Bread pudding may be called the poor man’s dessert, but don’t let that fool you! Warm, gooey, and rich, this recipe has a French flair thanks to buttery brioche and bits of chocolate.
The buttery brioche in this kit comes straight from New York City's Balthazar Bakery. The bakery uses fine ingredients and traditional methods to create products of uncommon character. We think it's the best!
DID YOU KNOW?
Bread pudding was conceived as a way to use up stale, crusty loaves. Historically it was served with caramel or rum sauce, but we prefer simpler versions like this one.
Halfway through baking, check the pudding to make sure all of the bread is still soaked in liquid. If not, use a spatula to press it down gently, being careful not to force any liquid out on the sides.
BAKING PAN ADVICE
Not sure what type of baking dish to use? Once you’ve cut up the brioche, try fitting the pieces into a dish -- they should fit snugly. Make sure your dish is at least 2 inches deep to accommodate for the custard liquid.
Wow, you’ve got some beautiful ingredients! Once you’ve unpacked your Red Velvet kit, let butter come to room temperature. Preheat oven to 350°F. Slice the brioche into 1-inch thick slices with a serrated bread knife.
Spread the softened butter on one side of each brioche slice. Cut each slice into 4 even quarters. In two small bowls, separate 2 eggs into whites and yolks; set yolks aside to use in step 3, and save whites for another culinary adventure (perfect for an egg white omelette!).

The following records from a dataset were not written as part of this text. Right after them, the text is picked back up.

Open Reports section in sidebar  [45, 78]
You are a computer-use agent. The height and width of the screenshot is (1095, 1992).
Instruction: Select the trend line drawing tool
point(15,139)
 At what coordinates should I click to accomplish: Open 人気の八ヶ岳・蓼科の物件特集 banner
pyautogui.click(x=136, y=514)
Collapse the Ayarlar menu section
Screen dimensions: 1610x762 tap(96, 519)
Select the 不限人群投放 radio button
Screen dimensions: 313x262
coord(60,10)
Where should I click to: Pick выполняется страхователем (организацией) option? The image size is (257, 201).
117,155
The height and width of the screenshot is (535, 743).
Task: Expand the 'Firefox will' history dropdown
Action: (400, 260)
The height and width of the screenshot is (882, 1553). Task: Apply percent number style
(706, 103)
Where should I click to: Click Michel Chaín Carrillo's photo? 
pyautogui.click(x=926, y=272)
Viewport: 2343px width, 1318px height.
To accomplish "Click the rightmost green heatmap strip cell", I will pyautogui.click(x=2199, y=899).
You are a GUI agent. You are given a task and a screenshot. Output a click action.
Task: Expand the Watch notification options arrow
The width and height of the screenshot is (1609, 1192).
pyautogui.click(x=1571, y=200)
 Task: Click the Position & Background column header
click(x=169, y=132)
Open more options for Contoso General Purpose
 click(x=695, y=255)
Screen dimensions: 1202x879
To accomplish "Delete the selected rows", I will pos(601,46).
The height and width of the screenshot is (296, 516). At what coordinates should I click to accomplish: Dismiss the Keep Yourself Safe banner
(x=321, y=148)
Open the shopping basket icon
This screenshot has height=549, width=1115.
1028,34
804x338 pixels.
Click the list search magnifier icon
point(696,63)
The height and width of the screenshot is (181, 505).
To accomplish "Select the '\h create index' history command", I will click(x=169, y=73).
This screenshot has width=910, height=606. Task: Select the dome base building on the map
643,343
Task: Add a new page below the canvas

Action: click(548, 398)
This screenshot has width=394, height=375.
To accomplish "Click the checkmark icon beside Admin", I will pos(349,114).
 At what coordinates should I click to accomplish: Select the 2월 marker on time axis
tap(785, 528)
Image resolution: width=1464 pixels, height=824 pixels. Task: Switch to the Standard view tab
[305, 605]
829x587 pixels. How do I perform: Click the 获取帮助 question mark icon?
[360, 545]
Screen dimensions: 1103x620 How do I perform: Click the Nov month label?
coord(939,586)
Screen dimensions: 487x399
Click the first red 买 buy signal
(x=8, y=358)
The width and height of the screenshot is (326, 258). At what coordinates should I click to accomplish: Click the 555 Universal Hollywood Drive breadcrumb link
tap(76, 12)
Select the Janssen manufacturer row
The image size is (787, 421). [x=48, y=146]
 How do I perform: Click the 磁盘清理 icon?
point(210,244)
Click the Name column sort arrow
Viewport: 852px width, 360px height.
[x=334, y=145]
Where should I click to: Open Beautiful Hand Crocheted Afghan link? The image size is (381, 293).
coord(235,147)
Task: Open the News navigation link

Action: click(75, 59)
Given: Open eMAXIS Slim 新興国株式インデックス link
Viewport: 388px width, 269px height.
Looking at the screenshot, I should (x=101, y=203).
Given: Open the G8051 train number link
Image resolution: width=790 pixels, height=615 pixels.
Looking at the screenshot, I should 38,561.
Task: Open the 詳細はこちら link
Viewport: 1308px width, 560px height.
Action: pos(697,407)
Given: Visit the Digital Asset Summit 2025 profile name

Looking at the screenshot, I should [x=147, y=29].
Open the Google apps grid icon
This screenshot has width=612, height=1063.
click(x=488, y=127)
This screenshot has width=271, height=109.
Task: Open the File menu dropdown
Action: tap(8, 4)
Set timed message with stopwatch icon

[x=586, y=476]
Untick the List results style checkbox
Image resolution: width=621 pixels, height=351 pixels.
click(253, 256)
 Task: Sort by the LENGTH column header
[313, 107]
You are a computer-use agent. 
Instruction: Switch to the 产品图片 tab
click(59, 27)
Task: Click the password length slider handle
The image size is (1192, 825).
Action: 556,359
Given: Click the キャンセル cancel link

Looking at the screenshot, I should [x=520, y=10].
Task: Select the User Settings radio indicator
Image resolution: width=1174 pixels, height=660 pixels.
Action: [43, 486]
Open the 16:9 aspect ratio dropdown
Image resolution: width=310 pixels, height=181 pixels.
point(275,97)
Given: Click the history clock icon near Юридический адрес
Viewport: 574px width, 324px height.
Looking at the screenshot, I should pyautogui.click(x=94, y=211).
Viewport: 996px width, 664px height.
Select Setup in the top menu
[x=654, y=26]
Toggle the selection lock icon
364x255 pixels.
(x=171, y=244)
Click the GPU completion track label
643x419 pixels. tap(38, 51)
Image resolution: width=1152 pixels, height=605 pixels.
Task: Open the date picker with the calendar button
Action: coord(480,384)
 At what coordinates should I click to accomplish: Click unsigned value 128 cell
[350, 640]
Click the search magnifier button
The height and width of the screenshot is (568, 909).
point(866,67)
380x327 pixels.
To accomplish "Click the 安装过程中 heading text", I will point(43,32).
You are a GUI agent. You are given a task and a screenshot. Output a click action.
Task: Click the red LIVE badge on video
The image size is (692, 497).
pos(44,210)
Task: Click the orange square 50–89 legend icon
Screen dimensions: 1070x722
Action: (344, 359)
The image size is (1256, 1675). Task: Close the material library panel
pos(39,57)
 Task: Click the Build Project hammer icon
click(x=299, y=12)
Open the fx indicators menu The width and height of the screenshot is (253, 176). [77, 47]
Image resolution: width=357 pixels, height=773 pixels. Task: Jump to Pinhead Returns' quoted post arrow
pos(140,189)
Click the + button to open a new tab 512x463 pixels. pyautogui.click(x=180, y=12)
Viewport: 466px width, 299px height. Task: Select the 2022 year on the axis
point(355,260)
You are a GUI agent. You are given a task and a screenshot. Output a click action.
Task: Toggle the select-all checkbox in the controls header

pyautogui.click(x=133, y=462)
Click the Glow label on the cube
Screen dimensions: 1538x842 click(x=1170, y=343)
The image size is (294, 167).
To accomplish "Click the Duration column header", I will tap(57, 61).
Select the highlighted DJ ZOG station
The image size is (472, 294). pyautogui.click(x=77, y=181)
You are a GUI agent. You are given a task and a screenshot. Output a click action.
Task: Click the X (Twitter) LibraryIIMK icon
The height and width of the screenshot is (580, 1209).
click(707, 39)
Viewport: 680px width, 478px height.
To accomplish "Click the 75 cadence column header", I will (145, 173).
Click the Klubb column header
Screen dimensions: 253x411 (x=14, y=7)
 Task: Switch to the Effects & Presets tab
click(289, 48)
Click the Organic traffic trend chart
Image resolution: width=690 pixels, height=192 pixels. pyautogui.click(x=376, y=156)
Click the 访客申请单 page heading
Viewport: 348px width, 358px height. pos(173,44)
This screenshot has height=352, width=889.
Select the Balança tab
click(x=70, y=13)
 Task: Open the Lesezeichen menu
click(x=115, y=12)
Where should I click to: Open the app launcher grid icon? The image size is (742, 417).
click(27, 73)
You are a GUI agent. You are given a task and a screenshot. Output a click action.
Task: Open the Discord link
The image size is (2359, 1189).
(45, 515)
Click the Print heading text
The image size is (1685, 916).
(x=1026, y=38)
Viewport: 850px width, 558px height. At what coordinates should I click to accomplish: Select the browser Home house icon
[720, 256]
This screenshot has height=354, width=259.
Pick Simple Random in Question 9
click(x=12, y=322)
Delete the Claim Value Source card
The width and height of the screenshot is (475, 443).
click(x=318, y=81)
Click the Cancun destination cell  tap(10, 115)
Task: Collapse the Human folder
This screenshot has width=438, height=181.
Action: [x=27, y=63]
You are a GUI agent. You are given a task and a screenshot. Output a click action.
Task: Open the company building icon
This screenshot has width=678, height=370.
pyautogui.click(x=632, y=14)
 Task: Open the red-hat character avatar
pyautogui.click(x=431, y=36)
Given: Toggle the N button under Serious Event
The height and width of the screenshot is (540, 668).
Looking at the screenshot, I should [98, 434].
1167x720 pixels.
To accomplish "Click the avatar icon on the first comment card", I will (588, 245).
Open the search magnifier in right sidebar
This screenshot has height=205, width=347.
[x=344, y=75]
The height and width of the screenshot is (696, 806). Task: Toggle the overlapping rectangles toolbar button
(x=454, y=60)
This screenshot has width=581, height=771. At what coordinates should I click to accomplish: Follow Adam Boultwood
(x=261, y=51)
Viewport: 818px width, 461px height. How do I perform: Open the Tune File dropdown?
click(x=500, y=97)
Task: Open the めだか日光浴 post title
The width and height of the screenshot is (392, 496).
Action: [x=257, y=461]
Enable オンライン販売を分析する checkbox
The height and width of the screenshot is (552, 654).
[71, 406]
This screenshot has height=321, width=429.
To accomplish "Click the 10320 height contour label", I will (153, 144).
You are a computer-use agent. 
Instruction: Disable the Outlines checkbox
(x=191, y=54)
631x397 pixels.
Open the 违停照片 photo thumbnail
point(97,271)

In a large bowl, whisk together the 3 remaining whole eggs, egg yolks, and brown sugar. Add the cream, milk, vanilla, cinnamon, and salt, whisking to combine the custard well.
Sprinkle half the chocolate over the bottom of your baking dish (9-inch round or comparable). Arrange the brioche on the bed of chocolate. With the buttered side facing up, arrange the brioche slices so that they overlap slightly.
Pour the custard over the bread, ensuring the liquid has covered each piece of bread. Gently press any pieces of bread down with your fingers, to make sure the maximum liquid has been soaked up. Tuck the remaining chocolate throughout the holes between slices, and place a few pieces on top.
Place the baking dish in a roasting pan. Pour warm water into the pan to come halfway up the sides of the baking dish. Bake about 1 hour and 15 minutes, until the custard is set. You will notice the bread puff up slightly, and the edges will have all browned. Let cool at least 10 minutes before serving.